Thanks to the Duke Symphony Orchestra, Baldwin Auditorium resounded with music of extraordinary beauty on December 1. Under the rubric “Engaging English Encounters 2,” Music Director Harry Davidson forged a program of rarities by Ralph Vaughan Williams and William Walton that would have challenged any professional orchestra, much less a university ensemble made up of a broad mix of music majors and those for whom music is an avocation.

Vaughan Williams’ “Rhosymedre” Prelude, for strings, was unknown to me. According to the fine program notes by violinist Ian Carlos Han (Class of 2005), this was the most popular of Three Preludes on Welsh Hymn Tunes that the composer wrote for organ in 1920. “Rhosymedre,” sometimes called “Lovely,” was written by 19th century Welsh composer J. D. Edwards and consists of “the hymn tune, in long note values, … surrounded by a moving bass line and a treble obbligato in faster notes.” The arrangement for strings is by Arnold Foster. The distribution of parts among the different string sections is imaginative. As roles changed, the fine unity within each section of the Duke Symphony Orchestra was shown to its best advantage and augured well for the more daring scores that followed.
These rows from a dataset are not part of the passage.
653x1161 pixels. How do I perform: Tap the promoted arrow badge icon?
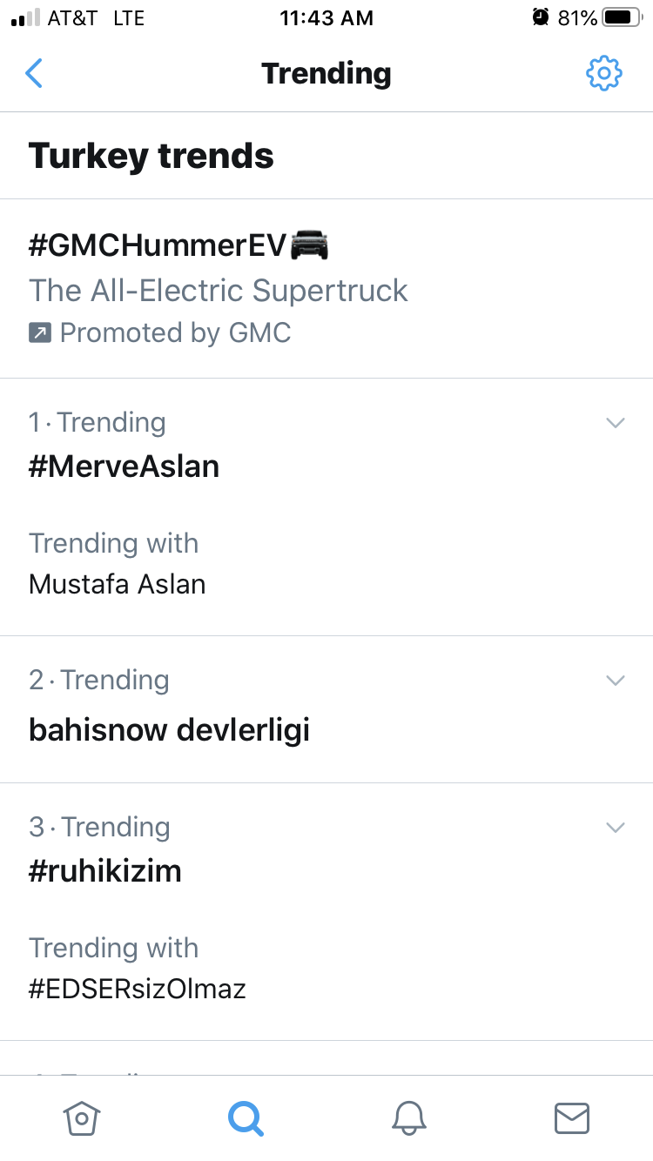point(40,332)
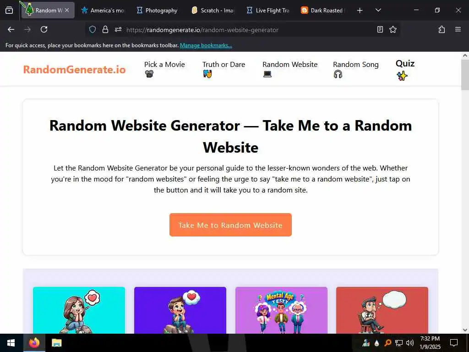Click Take Me to Random Website button

click(230, 225)
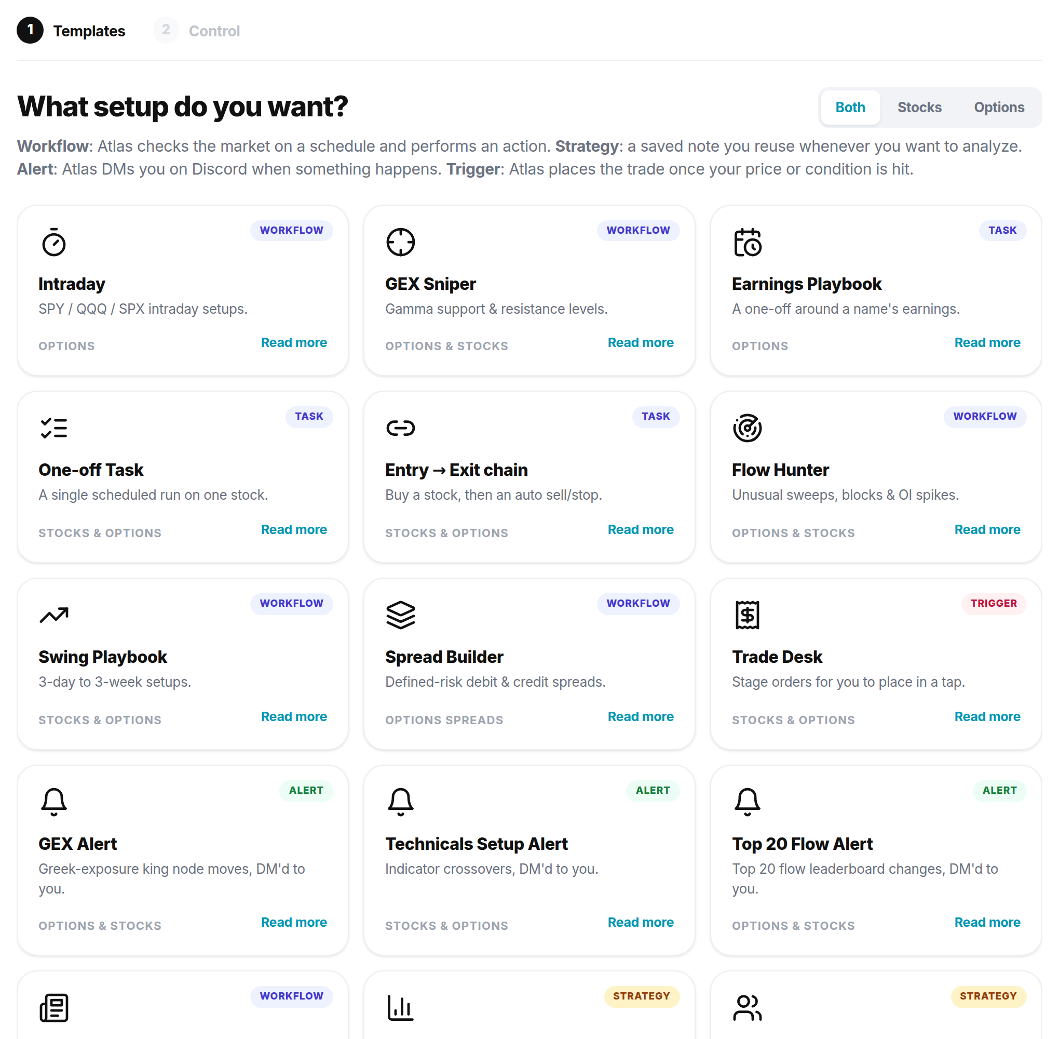
Task: Click the Technicals Setup Alert bell icon
Action: point(400,802)
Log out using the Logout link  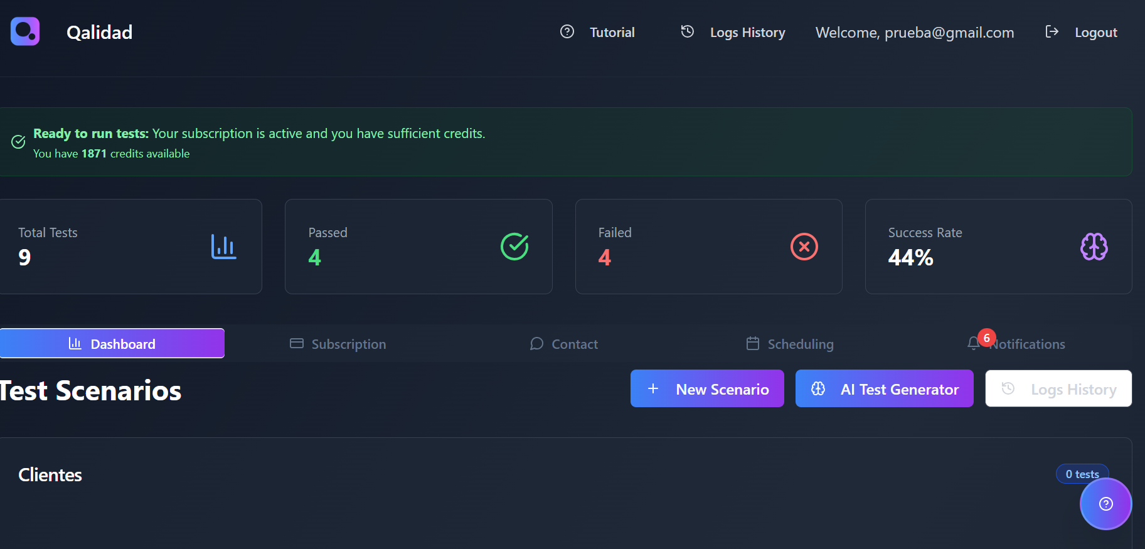coord(1095,33)
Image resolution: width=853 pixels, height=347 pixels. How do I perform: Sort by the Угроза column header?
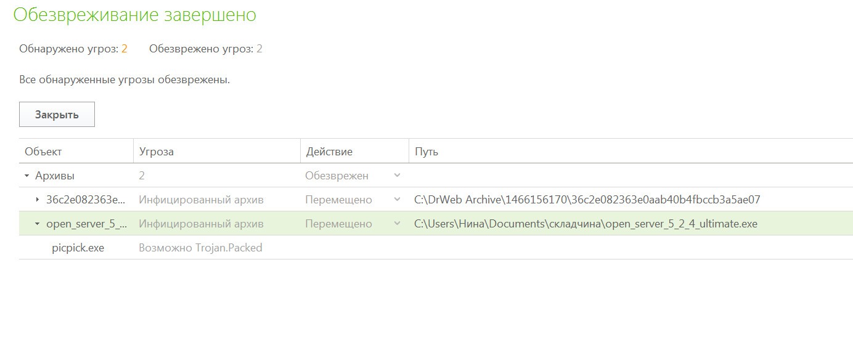point(156,152)
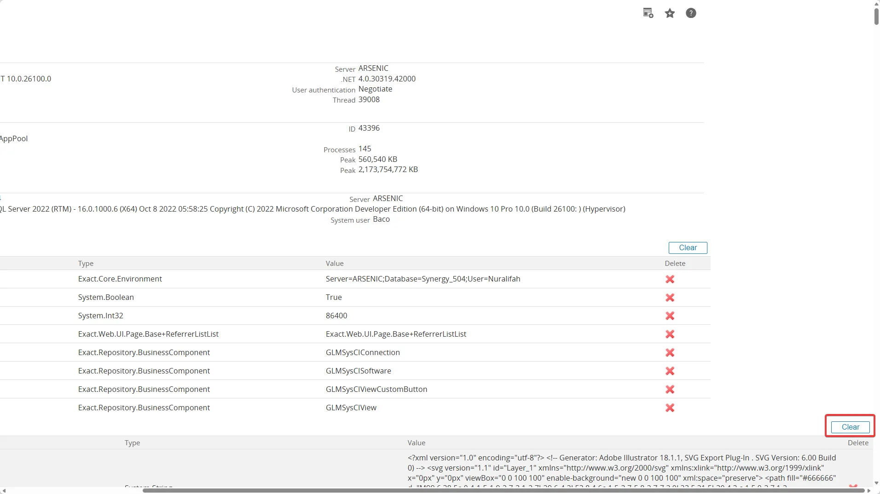
Task: Delete the System.Int32 86400 entry
Action: click(670, 316)
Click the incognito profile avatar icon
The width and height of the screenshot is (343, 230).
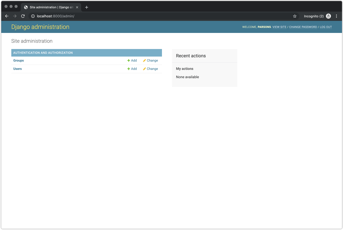(x=328, y=16)
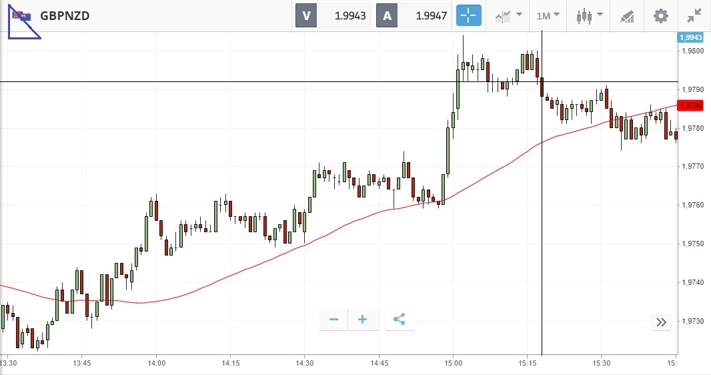
Task: Click the blue 1,9943 price label
Action: tap(690, 38)
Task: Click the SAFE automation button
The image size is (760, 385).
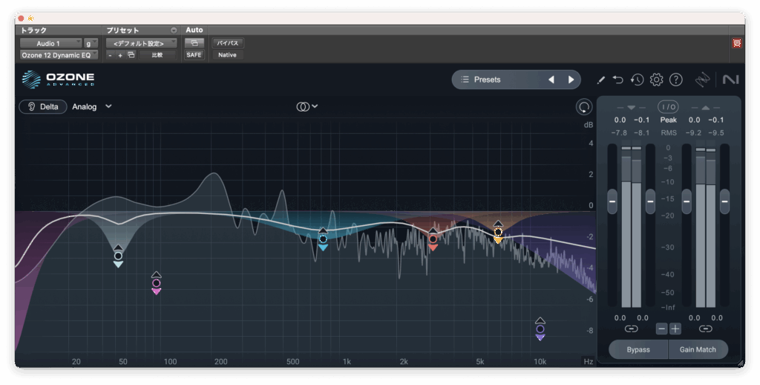Action: coord(194,55)
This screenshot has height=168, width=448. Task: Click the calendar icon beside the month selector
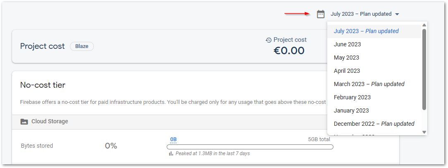click(x=321, y=14)
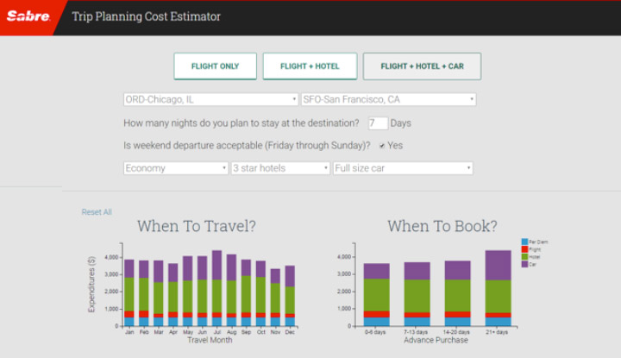The image size is (621, 358).
Task: Click the Per Diem blue legend swatch
Action: [x=524, y=242]
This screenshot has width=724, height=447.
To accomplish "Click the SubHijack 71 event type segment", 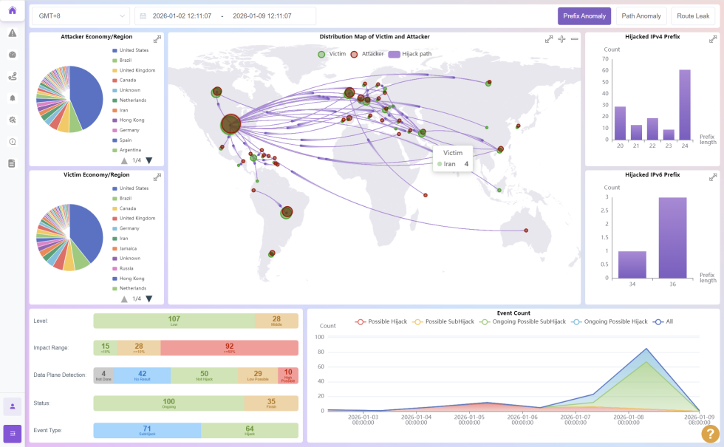I will pyautogui.click(x=147, y=431).
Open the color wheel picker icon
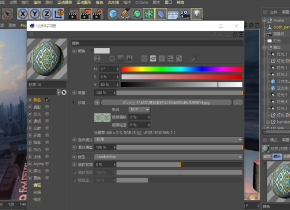Image resolution: width=290 pixels, height=210 pixels. (112, 59)
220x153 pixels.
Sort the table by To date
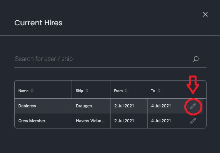[x=159, y=90]
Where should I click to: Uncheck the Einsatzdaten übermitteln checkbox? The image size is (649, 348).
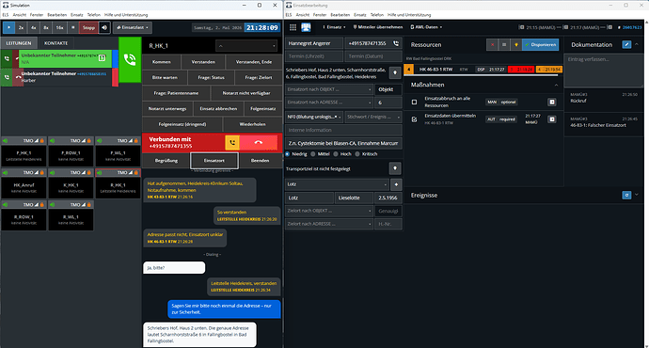414,119
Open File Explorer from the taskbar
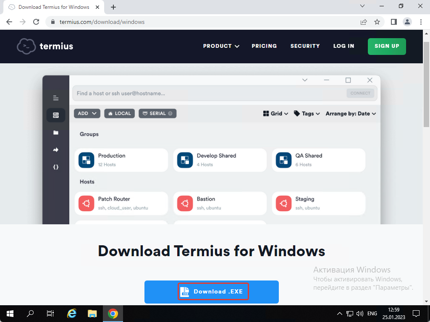The height and width of the screenshot is (322, 430). coord(92,313)
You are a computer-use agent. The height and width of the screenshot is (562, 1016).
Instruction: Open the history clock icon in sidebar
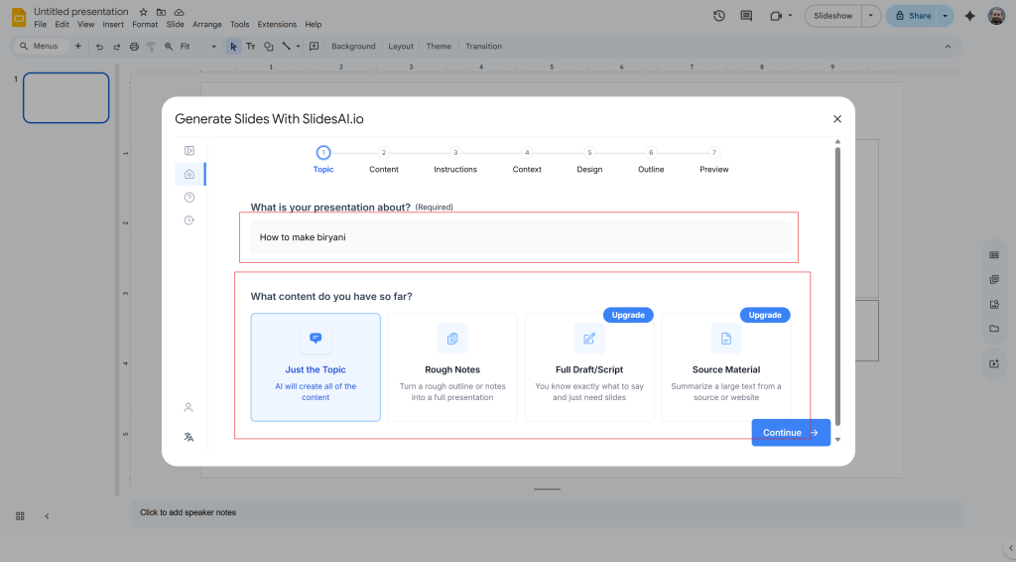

Like the late Rodney Dangerfield, the viola is one of the “middle voice” instruments that “doesn’t get respect,” and there are precious few concertos written for it. New Grove II tells us that “to replicate the acoustical results of the violin (standard length 35.5 cm.), the viola would require a body half as long again as the violin’s (c.53cm.).” Compromised for human arm lengths, the viola’s sound does not project strongly. Instead of “shouting,” its forte is more subtle, darker, warmer, and inward looking. Regarded by many as Walton’s first work in a mature style, the Viola Concerto makes a virtue of the instrument’s deep and soulful sound. The scoring skillfully avoids covering the soloist and is full of inventive contrapuntal touches. Using his new viola made by Frank Ravatin of Vannes, France, Jonathan Bagg’s plangent solo line was by turns achingly lyrical or rhythmically urgent. His intonation was secure whether soaring exposed in the viola’s highest register, early in the first movement, or basking in its lower range, early in the second. There are striking pairings, such as viola melodies set against quiet but insistent tremolos from the cello section or contrasted against quietly played muted trombones or trumpets, which yielded arresting tone colors. After a mostly sprightly third movement, Bagg’s mastery was given full scope in the extended epilogue, in which he seamlessly sailed across the viola’s full compass, from its highest notes down to its rich and mellow lower range, giving a “full throated” sound.

Davidson described the ending of Vaughan William’s Symphony No. 5, in D, as perhaps “the closest thing we have in music to what redemption sounds like.” Is there anything more moving than the sound of the horns’ haunting fanfare theme floating disembodied over the top sustained note breathed by the lower strings that opens the work? Based on recordings and one live performance by André Previn and the LSO heard decades ago, I thought the Duke horns were marginally too loud as they played this magical opening, but otherwise the performance was wonderfully blended and controlled and the dynamics were perfect when the ensemble repeated the theme a number of times. The string choirs skirted the edge of their chops but weathered the challenges manfully, maintaining good sectional discipline most of the time. Baldwin’s acoustics flattered the full, rich sounds of the cellos and violas, and the three double basses did the best they could to flesh out the sound. The violins managed a fine sheen much of the time. The haunting ending, a reprise of the opening that fades into silence, came off very well. The scherzo opened with ethereal strings and featured a racing flute figure, some robust work from the four trombones surrounded by swirling strings, and another fade to silence. The heart of the symphony is the long soulful slow movement, with shimmering harmonies of the chimerical strings and above all, long flowing melodies, sung on this occasion by the English horn of Rachel Titerence and oboe of Shelley Rusincovitch. Other fine solo turns were taken by Concertmaster Rahul Satija, principal horn Julien Finlay and principal violist Catherine Wu. The sound of principal cellist Ashley Price hovered briefly above her section in the last movement.